Since the DSP48 was specifically designed to do math, I suspect synthesis will not be able to build a DSP48-equivalent with LUTs and registers.
From reading your other comments, it sounds like the question you really want answered is:
“How does the performance of inferred-math (ie. C <= A*B) compare to the performance of instantiated-math (ie. Xilinx IP)?”.
My experience with BRAM, indicates that for small BRAM you can infer or instantiate with similar (if not identical) performance. However, large BRAM has better performance when instantiated. I suspect the same is true for math.
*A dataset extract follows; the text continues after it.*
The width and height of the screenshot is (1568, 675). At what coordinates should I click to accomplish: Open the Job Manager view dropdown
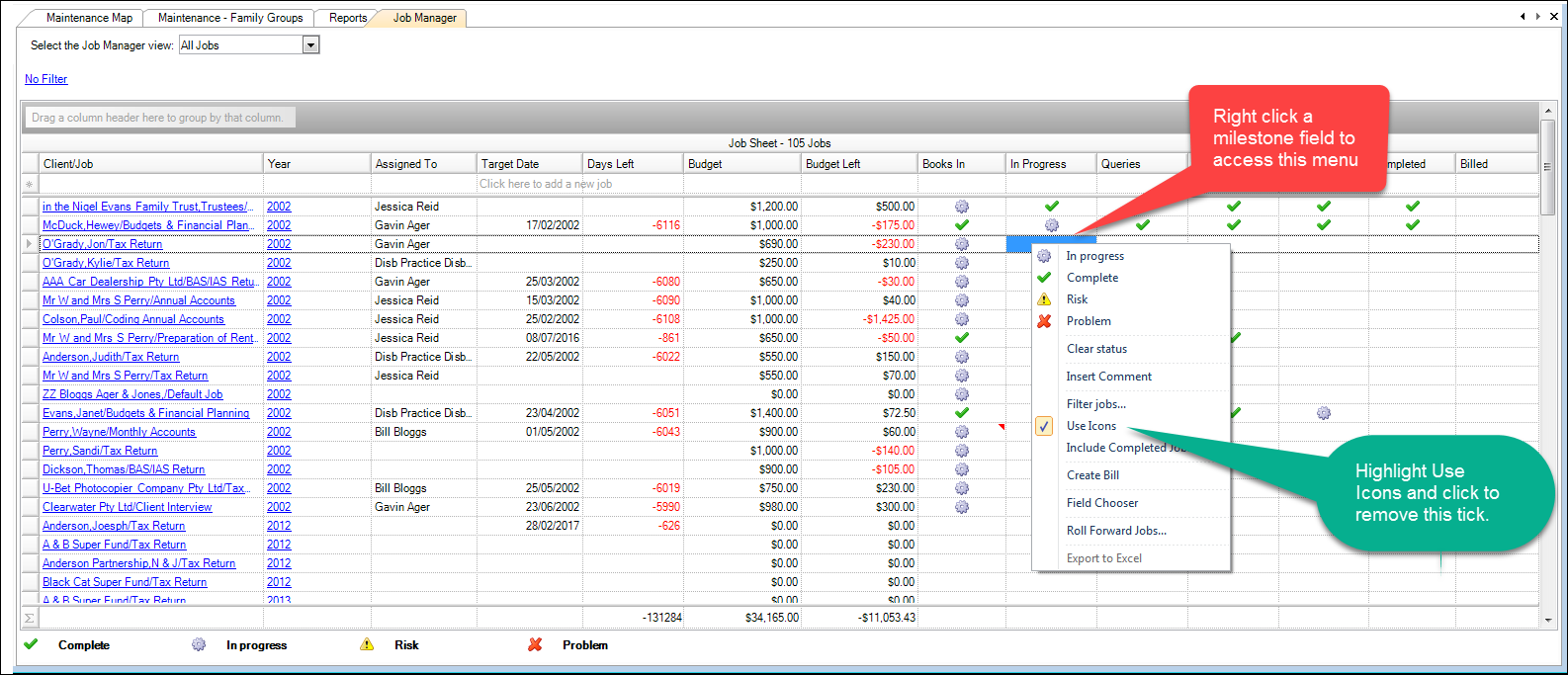(x=310, y=45)
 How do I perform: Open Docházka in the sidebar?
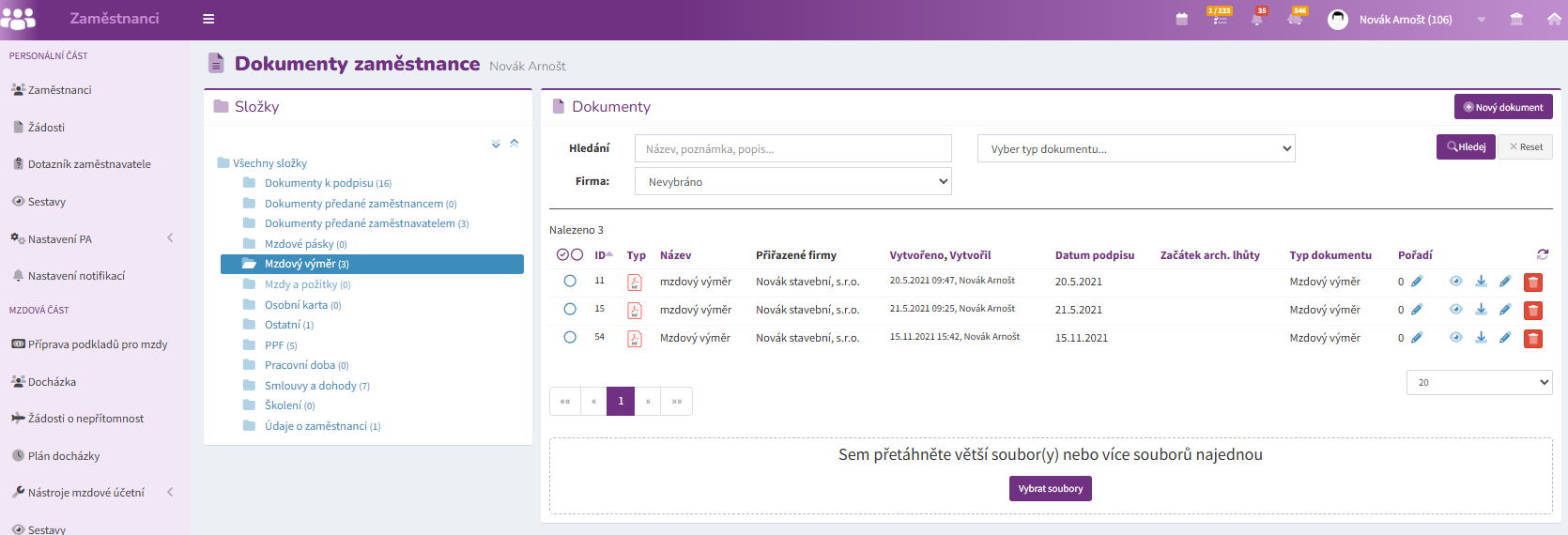[52, 382]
That is, for larger bit-widths, instantiated-math will have better performance (ie. lower latency) than inferred-math.
..latency is a function of input bit-width amongst other parameters. … I need the delay lines on the parallel data paths to adjust.
Instead of adjusting, would it be possible to design for worse-case (ie. largest) bit-widths? That is, your design would run with the same latency regardless of bit-width (as long as bit-width was less that worse-case design bit-width).
If you can "design for worse-case bit-width", then you can (in theory) infer all your math. That is, at the worse-case bit-width, you pipeline the inferred math operations until everything passes timing analysis. Then, you selectively pipeline a little more to balance latency along parallel paths. With this approach, your latencies are all strictly specified by your HDL. In the future, your design will either continue to work exactly the same (ie. with same latency) or it will fail timing analysis. -and it will only fail timing analysis if synthesis gets worse at inferring things (which is not likely).
I think Richard might approve of this approach, since he said:
Make your life easiest with easy to understand and portable code. Then you can iterate it until you get what you need.
12-04-2018 05:13 AM
Hi Mark & Richard,
You both had great comments. Thanks for sharing! I'll give all this some more thought.
Designing for the worst-case is something I usually don't like but that may be possible here.
I feel like we've been all around the topic and found no magic solution but you definitely made me look at the whole thing from a different perspective, which is often all we need!
Have a great day and thanks again for sharing with me & the community on this.